Those missing 6,000 voters …. again; canvasser pay details

EDDC is advertising for Electoral Registration Canvassers to work between 22 September 2014 and 28 November 2014 advertising the pay as £1.89 per signed-up voter plus a bonus of 25p for each voter if you get 95% of your list completed plus 45p per mile expenses. Hours will necessarily be anti-social if you are checking on people who work. The advertisement doesn’t say how many homes each canvasser will have to visit or how areas are divided up.

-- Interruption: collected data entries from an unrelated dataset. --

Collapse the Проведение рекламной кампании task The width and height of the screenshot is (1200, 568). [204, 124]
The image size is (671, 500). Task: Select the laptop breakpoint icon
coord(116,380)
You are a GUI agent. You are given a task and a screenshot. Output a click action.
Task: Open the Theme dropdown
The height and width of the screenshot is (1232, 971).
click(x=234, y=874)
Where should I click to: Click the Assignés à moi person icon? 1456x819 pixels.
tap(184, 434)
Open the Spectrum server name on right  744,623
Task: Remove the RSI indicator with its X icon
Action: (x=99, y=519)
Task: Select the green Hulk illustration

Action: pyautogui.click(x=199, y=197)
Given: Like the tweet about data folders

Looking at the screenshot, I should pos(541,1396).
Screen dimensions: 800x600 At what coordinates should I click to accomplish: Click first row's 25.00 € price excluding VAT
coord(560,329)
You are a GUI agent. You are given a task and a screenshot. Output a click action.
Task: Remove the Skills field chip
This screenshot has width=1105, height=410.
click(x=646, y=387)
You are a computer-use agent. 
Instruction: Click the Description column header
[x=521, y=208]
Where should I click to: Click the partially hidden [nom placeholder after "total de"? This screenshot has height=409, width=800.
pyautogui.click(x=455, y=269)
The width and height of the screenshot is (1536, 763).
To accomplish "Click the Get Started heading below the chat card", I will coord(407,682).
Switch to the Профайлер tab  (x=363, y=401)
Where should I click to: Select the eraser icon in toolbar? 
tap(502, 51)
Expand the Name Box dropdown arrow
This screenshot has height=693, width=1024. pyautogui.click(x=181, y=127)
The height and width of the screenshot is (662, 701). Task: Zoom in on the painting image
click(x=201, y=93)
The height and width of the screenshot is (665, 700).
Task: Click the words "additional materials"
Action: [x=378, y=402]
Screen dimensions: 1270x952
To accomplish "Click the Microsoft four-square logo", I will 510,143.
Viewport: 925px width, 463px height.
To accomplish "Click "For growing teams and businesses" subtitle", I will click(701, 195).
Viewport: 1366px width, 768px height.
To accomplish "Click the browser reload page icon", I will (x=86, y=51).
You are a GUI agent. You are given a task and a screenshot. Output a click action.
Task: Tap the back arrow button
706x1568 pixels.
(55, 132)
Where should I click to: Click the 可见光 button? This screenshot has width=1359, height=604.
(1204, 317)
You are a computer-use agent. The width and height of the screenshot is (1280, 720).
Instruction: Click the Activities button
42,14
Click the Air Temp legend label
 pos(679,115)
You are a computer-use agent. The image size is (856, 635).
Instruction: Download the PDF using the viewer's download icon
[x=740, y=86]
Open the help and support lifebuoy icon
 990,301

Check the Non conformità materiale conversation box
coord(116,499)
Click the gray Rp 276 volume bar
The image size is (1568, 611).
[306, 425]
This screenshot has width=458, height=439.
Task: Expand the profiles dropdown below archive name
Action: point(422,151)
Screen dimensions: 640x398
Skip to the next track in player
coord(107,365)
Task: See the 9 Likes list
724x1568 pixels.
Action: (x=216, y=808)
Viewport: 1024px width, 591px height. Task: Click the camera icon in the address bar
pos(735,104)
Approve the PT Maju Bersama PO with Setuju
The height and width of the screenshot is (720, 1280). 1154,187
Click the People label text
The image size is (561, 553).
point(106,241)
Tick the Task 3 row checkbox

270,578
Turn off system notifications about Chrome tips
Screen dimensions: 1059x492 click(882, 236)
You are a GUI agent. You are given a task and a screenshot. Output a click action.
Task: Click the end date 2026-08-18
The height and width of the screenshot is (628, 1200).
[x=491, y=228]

Applications online at eastdevon.gov.uk. Interview date: 15 September 2014

One thought on “Those missing 6,000 voters …. again; canvasser pay details

  1. So, the statutory minimum wage is £6.31 per hour, so to meet that the canvassers will need to sign-up 3.34 voters per hour and assuming an average of 2 voters per household, that means 1.68 households per hour or 35 minutes per household signed-up (including travel time to and from the household, visits when no one is in, households that turn out to not qualify as voters, households who still don’t want to register etc.) This seems to me to be pretty optimistic – so in practice they are likely to earn below minimum wage (but that is “ok” [sic.] because they are effectively self-employed).

    Another way of looking at this is to look at their voter targets. Whilst there were 6,000 – 7,000 missing voters, the ERO has since announced that 3,000 of these have now registered. So there are 3,000 – 4,000 citizens still unregistered, or say 1,500 to 2,000 households. These will be split across 10 canvassers, so each canvasser will have 300-400 voters to register in 150-200 households.

    They need to visit each household a maximum of 2 times, so lets say an average of 1.5 times per household, which means a total of 225-300 visits over the 9 weeks or up to 33 visits per week. Assuming that you visit a town per evening / day (i.e. 7 towns per week – 5 households per town) and a 20 minute drive each way from home to a town, and 10 minutes getting to each property, and either 0 minutes knocking and waiting or 30 minutes introducing and talking, that is an average of 15 minutes per household – so you would spend a total of 165 minutes or 2 hrs 45m to sign up 5 voters i.e. perhaps £3.86 per hour.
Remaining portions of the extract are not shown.